Rio de Janeiro registra 20 feminicídios no 1º tri de 2026, queda de 37%
O Rio de Janeiro chegou a 20 vítimas de feminicídio no primeiro trimestre de 2026, menor patamar para o período desde 2020, segundo dados atualizados neste fim de semana.
O recuo foi de 37% ante o mesmo intervalo de 2025, quando o estado havia registrado 32 casos. A atualização ganhou repercussão nacional após nova divulgação da CNN Brasil.

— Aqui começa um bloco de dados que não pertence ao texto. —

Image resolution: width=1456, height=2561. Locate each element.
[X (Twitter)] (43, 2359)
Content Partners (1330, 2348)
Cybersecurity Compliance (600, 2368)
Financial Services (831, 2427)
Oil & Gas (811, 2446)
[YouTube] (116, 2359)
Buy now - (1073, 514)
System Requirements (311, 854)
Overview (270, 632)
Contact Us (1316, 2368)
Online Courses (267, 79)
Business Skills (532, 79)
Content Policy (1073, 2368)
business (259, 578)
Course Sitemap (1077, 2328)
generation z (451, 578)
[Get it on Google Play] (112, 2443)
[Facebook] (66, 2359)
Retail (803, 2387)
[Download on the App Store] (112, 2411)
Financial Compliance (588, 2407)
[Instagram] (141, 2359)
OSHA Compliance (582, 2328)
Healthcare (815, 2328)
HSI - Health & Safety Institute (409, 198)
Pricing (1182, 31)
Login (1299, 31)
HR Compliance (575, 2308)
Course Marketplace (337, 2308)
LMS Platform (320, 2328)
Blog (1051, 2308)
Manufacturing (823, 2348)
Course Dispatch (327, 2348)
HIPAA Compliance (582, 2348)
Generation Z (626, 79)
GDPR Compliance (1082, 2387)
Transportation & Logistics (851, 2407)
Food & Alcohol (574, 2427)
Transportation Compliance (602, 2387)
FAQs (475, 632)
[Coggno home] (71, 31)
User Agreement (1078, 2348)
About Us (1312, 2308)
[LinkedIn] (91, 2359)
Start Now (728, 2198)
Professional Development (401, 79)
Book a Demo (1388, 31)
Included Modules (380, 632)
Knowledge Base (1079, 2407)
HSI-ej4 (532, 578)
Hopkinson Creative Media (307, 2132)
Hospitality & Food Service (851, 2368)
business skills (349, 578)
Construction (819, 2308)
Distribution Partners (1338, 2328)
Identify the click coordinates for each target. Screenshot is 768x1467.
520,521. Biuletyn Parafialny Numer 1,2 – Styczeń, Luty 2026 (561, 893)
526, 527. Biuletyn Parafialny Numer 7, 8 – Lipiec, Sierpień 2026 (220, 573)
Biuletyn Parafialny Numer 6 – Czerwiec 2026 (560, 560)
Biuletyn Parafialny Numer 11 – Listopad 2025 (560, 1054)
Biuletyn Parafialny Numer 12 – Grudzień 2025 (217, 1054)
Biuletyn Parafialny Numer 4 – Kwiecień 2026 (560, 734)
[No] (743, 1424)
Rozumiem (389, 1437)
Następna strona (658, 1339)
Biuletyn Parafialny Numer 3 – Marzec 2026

Apesar da queda, o quadro segue sob alerta porque as tentativas avançaram. O ISP contabilizou 97 ocorrências entre janeiro e março, acima das 88 registradas um ano antes.
O que este artigo aborda:
- Queda no indicador, mas sem espaço para acomodação
- O que os dados revelam sobre a violência contra mulheres
- Contexto mais amplo da segurança no estado
Queda no indicador, mas sem espaço para acomodação
Os números do primeiro trimestre de 2026 divulgados pelo Instituto de Segurança Pública mostram redução em crimes letais e em parte dos roubos.
No caso do feminicídio, o estado saiu de 32 vítimas para 20. Em março, foram oito casos, cinco a menos do que no mesmo mês de 2025.
A própria direção do instituto ressaltou que a melhora estatística não encerra o problema. Quando feminicídios e tentativas são somados, a variação total fica perto da estabilidade.
- Feminicídios: 20 no 1º trimestre de 2026
- Tentativas de feminicídio: 97 no período
- Queda anual dos casos consumados: 37%
O que os dados revelam sobre a violência contra mulheres
O retrato indica que a letalidade caiu, mas a ameaça permanece elevada. Tentativas em alta costumam ser lidas por especialistas como sinal de risco persistente dentro de relações violentas.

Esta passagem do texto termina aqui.